=== SELECTED EXTRACT ===
........
Starting in the 1957 model year, factory four-wheel-drive versions of the Dodge C series trucks were produced and sold as the W-100, W-200, W-300, and W-500, alongside the older WDX/WM-300 "Military Style" Power Wagon. The latter had the "Power Wagon" badge on the fender. The heavy-duty four-wheel-drive W-300 and W-500 trucks were marketed as "Power Giants".

==Engines==
- 1957–1960: 230 cuin Flathead I6, 120 hp
- 1959: 331 cuin FirePower V8, 172 hp
- 1957–1959: 315 cuin Red Ram V8, 204 hp
- 1959: 318 cuin A-type V8, 200 hp

==Medium-duty/heavy-duty C series==

Since it still used the older cab design, the C series name was continued for Dodge's line of medium- and heavy-duty trucks (better known as the LCF series) through the 1975 model year, long after most of Dodge's other trucks had moved to the newer D series designation.
........
=== QUESTIONS ===
(A) For each statement, decide whether the passage on Dodge C series trucks supports it. Answer yes or no, and quote the deciding words. (i) The W-300 and W-500 trucks were marketed as "Power Giants." (ii) The Red Ram V8 was offered through 1960. (iii) Dodge used the C series name for its medium- and heavy-duty trucks through the 1975 model year.
(B) According to the passage on Dodge C series trucks, what badge did the older "Military Style" Power Wagon carry on its fender?
(C) Carry on the passage about Dodge C series trucks from its last sentence.
The records that come next play no part in this work.

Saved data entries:
........
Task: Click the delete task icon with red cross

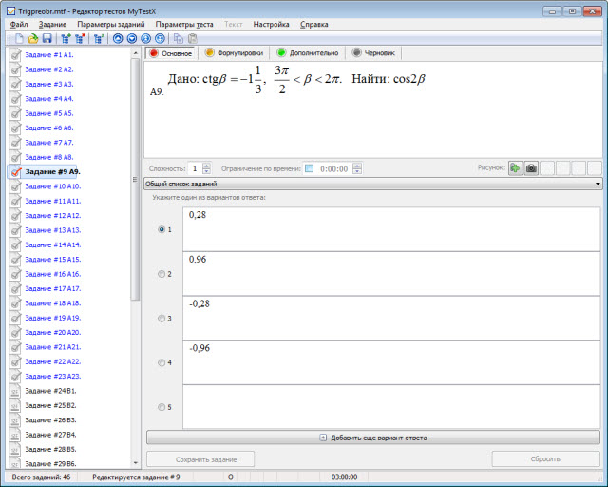Action: [80, 39]
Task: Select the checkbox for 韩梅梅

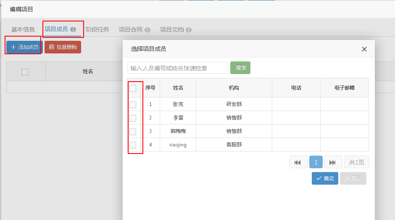Action: (133, 131)
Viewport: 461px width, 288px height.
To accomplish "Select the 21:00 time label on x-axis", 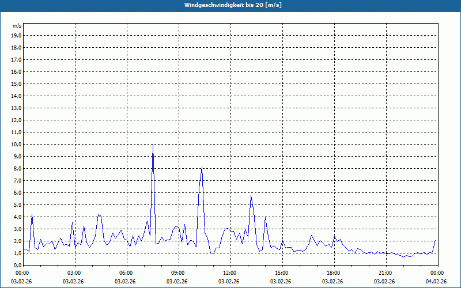I will [x=386, y=272].
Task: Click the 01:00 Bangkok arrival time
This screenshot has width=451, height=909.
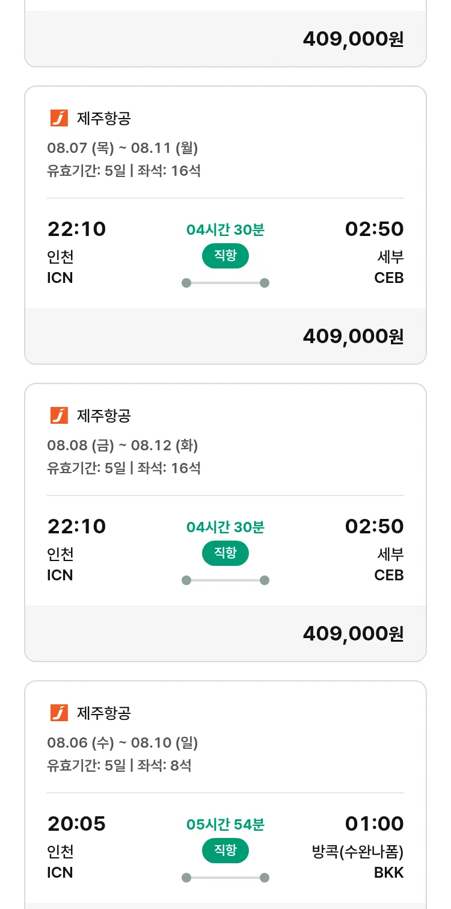Action: pos(374,824)
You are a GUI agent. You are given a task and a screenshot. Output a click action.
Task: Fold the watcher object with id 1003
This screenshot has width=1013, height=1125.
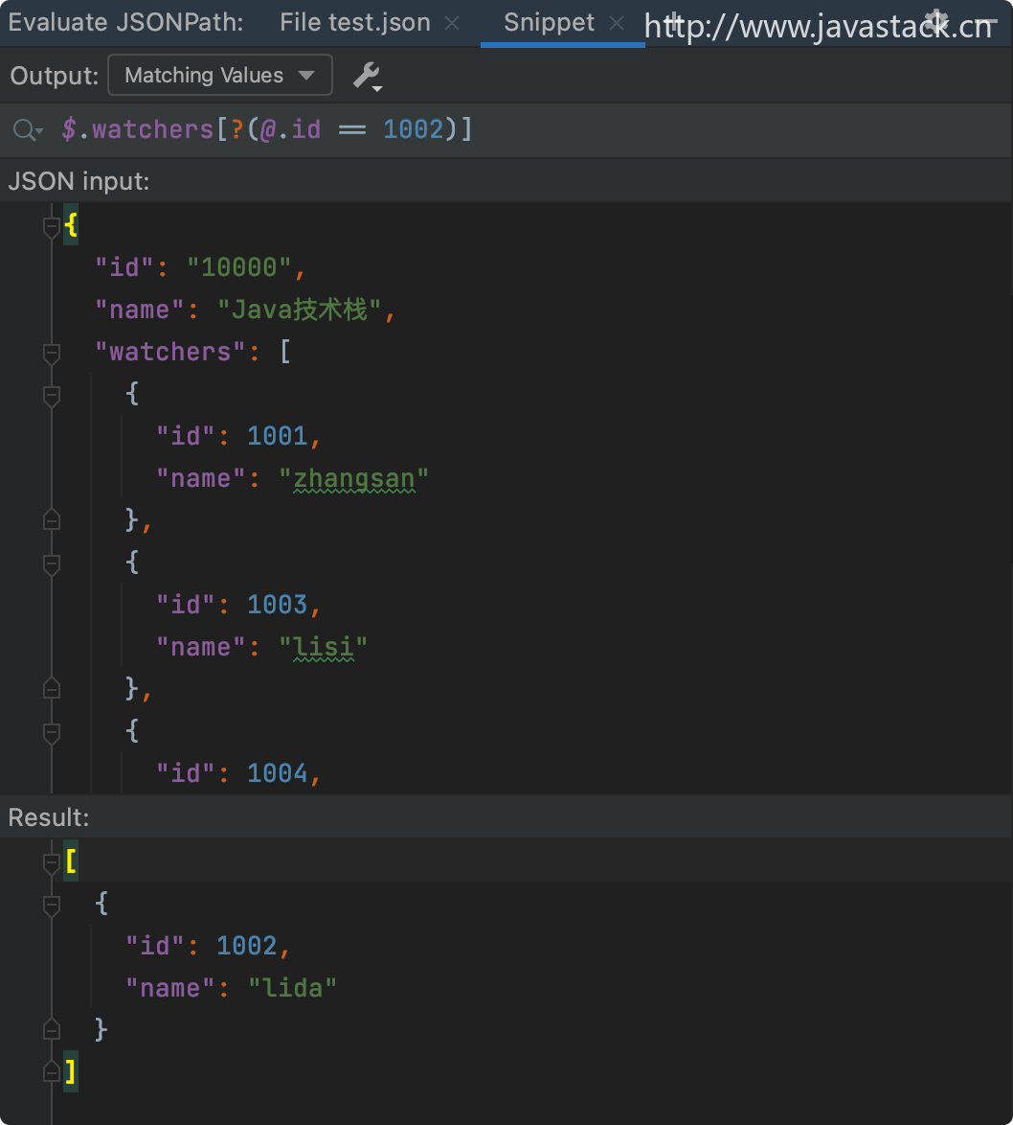click(x=52, y=564)
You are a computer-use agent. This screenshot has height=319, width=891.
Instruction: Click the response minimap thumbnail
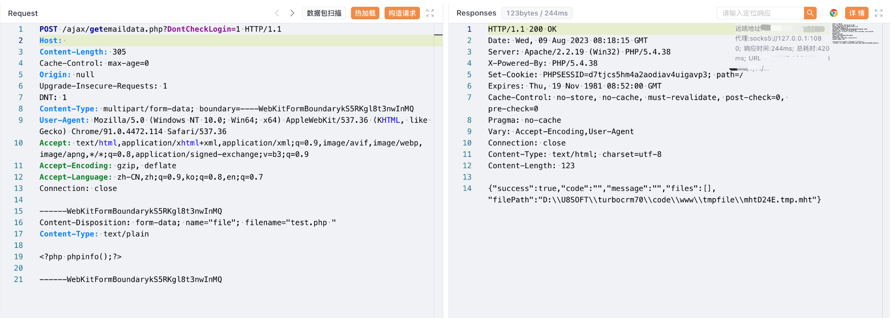tap(855, 34)
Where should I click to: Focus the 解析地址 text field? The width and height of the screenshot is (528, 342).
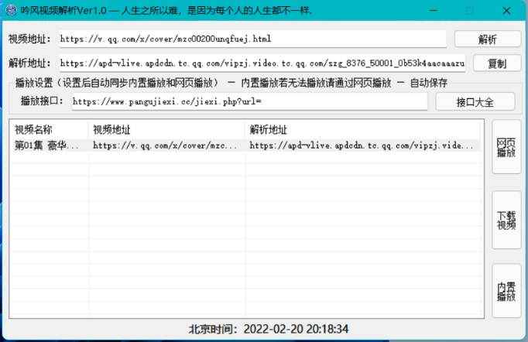262,63
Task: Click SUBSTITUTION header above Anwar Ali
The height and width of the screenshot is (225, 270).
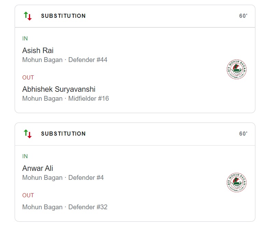Action: [x=63, y=134]
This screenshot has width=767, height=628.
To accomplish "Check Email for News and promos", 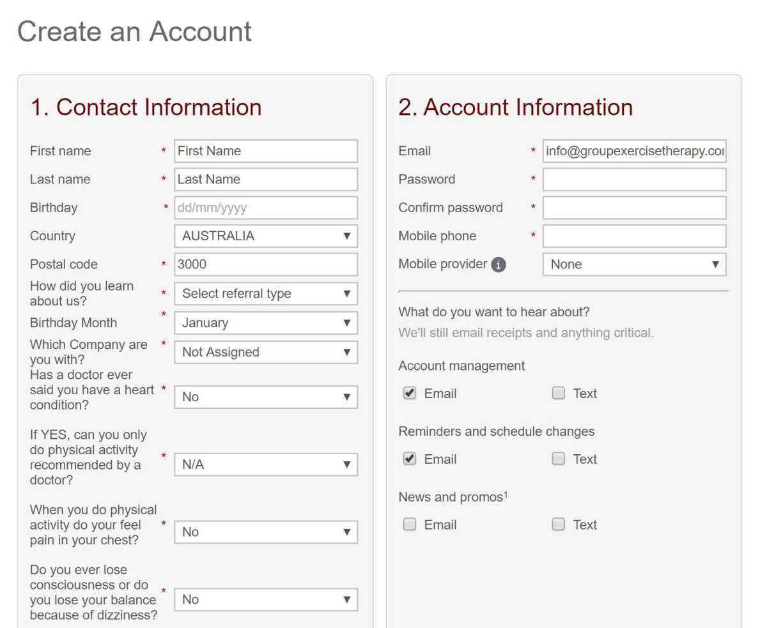I will point(410,525).
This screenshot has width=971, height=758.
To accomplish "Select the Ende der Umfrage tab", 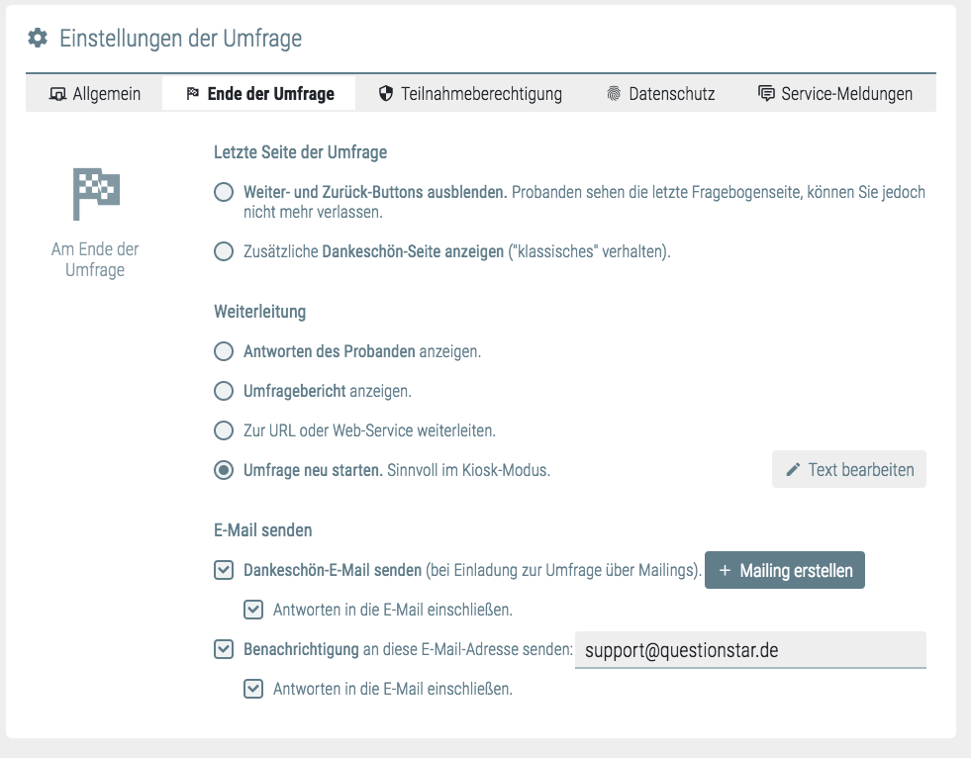I will click(259, 94).
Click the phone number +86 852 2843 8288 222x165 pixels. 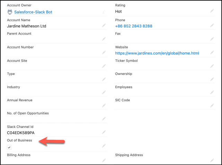coord(134,26)
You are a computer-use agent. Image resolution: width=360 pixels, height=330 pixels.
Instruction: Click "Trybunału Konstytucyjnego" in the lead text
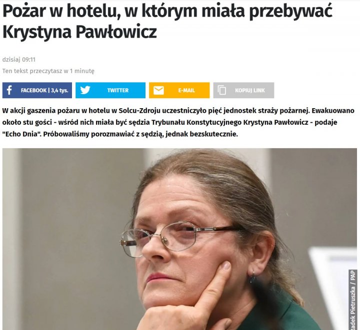pyautogui.click(x=197, y=122)
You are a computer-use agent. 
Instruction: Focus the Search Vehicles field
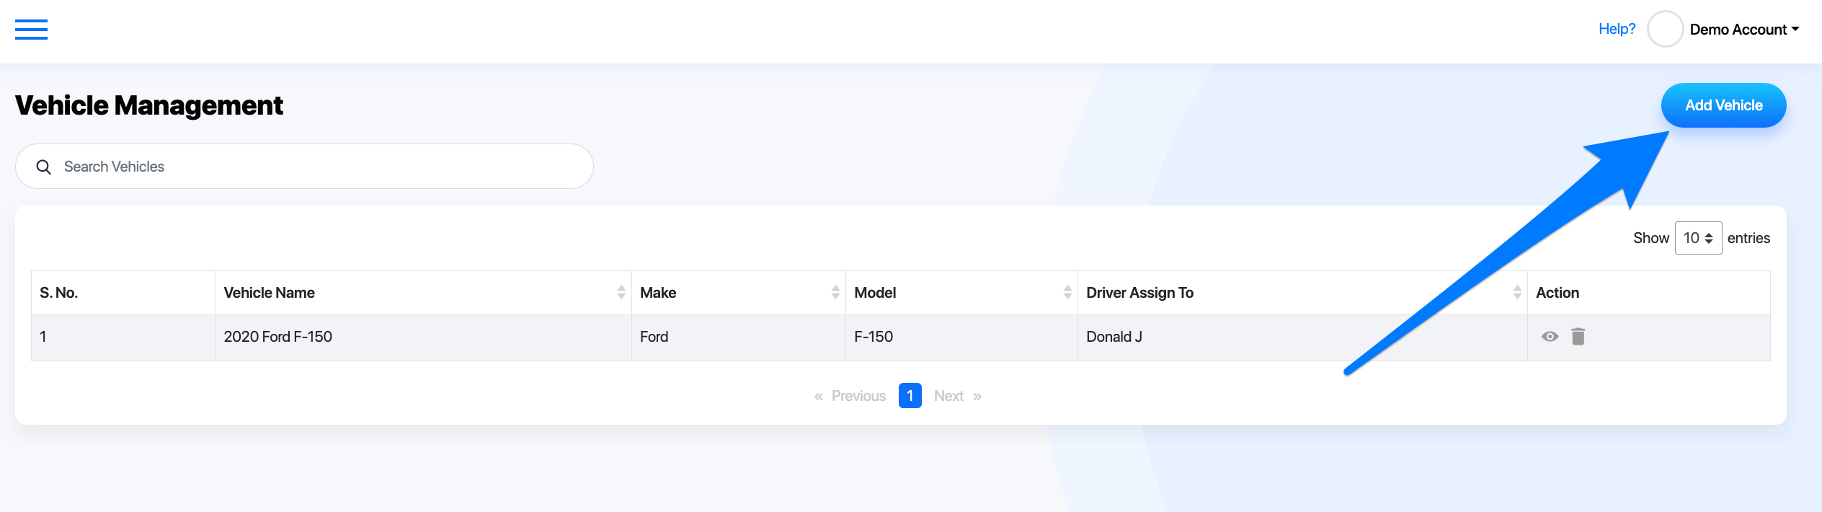click(304, 167)
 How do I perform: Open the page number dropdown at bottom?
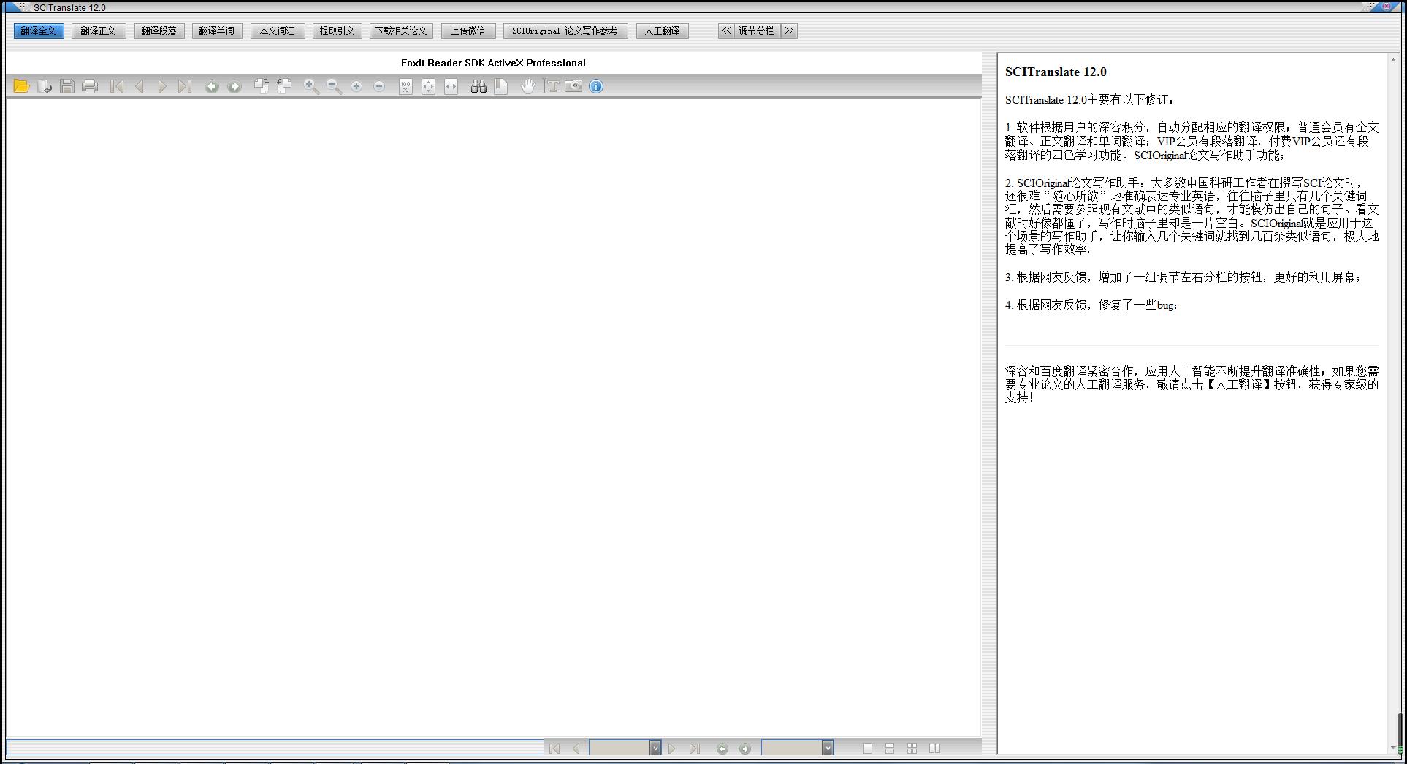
........
=== SOLVED TASKS ===
(A)
(i) Yes: "The heavy-duty four-wheel-drive W-300 and W-500 trucks were marketed as "Power Giants"."
(ii) No: "1957–1959: 315 cuin Red Ram V8, 204 hp"
(iii) Yes: "the C series name was continued for Dodge's line of medium- and heavy-duty trucks (better known as the LCF series) through the 1975 model year"

(B) It carried the "Power Wagon" badge.

(C)
Four Wheel Drive also utilized the C series cabs for many of its medium- and heavy-duty trucks. Because Chrysler needed plant capacity for its newer light-duty truck models, manufacture of these later C series cabs — for both Dodge and FWD — was outsourced to Checker in Kalamazoo, MI, beginning in 1962.